The most important of these, in my opinion, is culture. And here are ten elements of a culture that I think can sustain greatness.
- Continuuous improvement – Do you have rigor in your measurement, analysis, desire to improve? Does your company improve the way it serves customers? It’s products? Its people? This is the most important factor because it is a restlessness, if not a paranoia, that you (your company and you) are never good enough. Change is embraced for the sake of improvement. Products are reinvented. New products are added, without losing focus on core competency.
- Focus – Is everyone in the company aligned and executing on the same priorities? Are you sticking to your company’s core competencies, as you grow and build new products and services? Is there a core DNA running through everything you do? Does the management team know what to say no to? This is the #1 killer of growing companies. In fact, there’s a great book on this, aptly titles, Focus (by Al Ries).
- Quality – Remember Ford’s campaign, “Quality is Job #1”. Great idea, but probably better suited for Toyota. That is a company who was built and has achieved growth primarily due to quality. When there is a problem, senior executives go to the production floor for hours to understand the problem. When they built the Toyota Sienna minivan, the product manager spent a summer driving around America in minivans. These examples demonstrate the cultural imperative at Toyota of creating the highest quality products – both in reliability and in meeting customer needs.
- Open and Direct – how can you continually improve if feedback is not welcome and cherished? Executives need to set the tone here that information and feedback is open.

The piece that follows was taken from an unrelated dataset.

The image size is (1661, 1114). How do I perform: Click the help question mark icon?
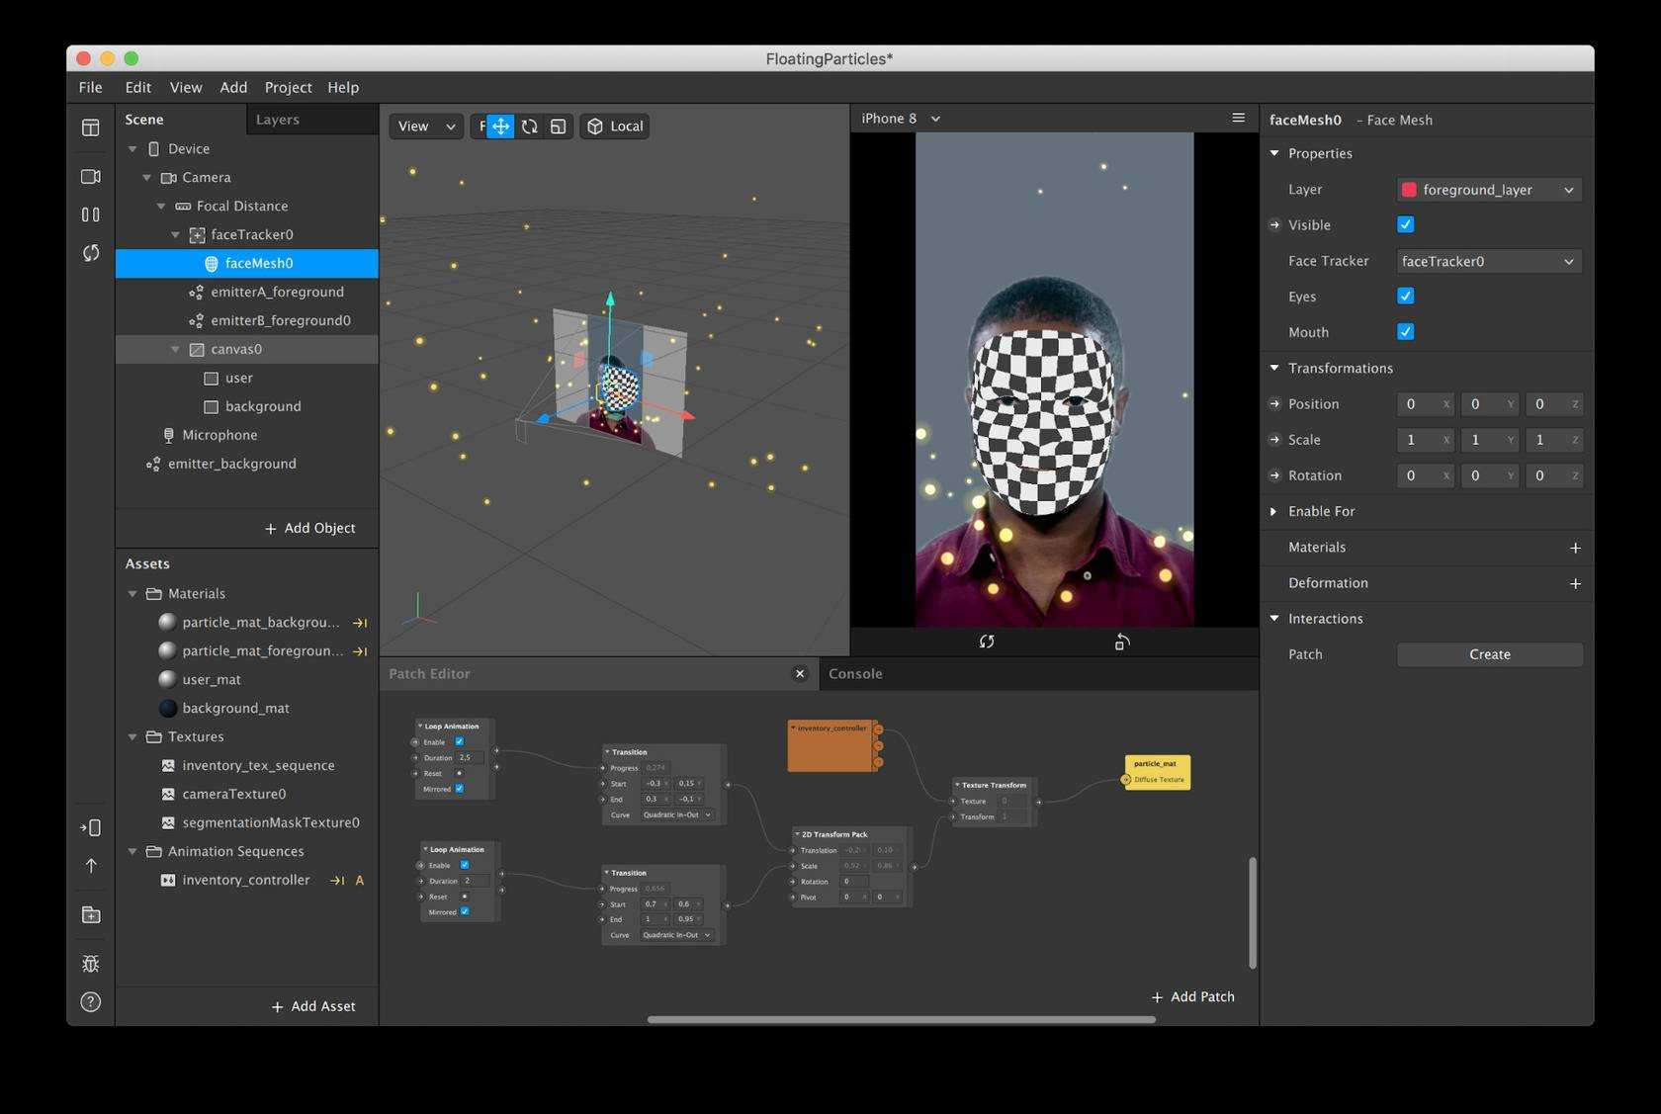click(91, 1002)
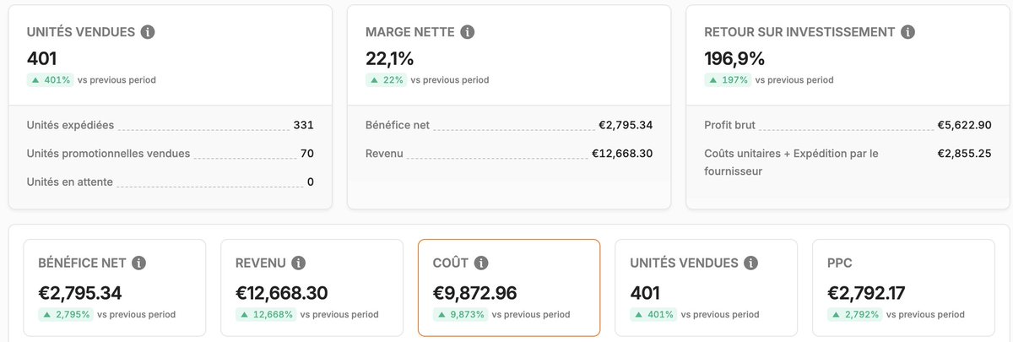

- Accountability – there is a systems of checks and balances between colleagues and executives that people accomplish what they say they are going to accomplish. Or rather, they exceed their goals.
- Measurement – Everyone in the company has to appreciate collecting and analyzing data in order to improve. As it is said, you can manage what you can’t measure.
- Fun – Why do people want to come to work? Why do people want to work for your company? In order to have positive word of mouth in and about your company people have to enjoy the journey.
- Recognition – In addition to fun, good people come to work to achieve something. They like to be recognized for their accomplishments. Have a system to do so. Be conscious about it.
- Disciplined Hiring – In a growth company it’s tempting to fill seats. Big mistake. A company is nothing more than processes, policies and people…and the first two are created by the people. So, as tedious and challenging as a rigorous hiring process is, stick with it. Hire for passion, competence, and curiousity. I give about 10% credence to resumes. Use interviews, tests and references to pass someone.
- Humility – this may go hand-in-hand with Continuous improvement. I remember my surprise when I heard a President of (unnamed) company answer a question that didn’t’ respect the competition, only the founding fathers of our nation. A couple years later their competition passed them in market share, and that President was relieved of their position. Everyone in the company should embrace that they can learn something from anyone. Otherwise you are about two years away from learning that lesson.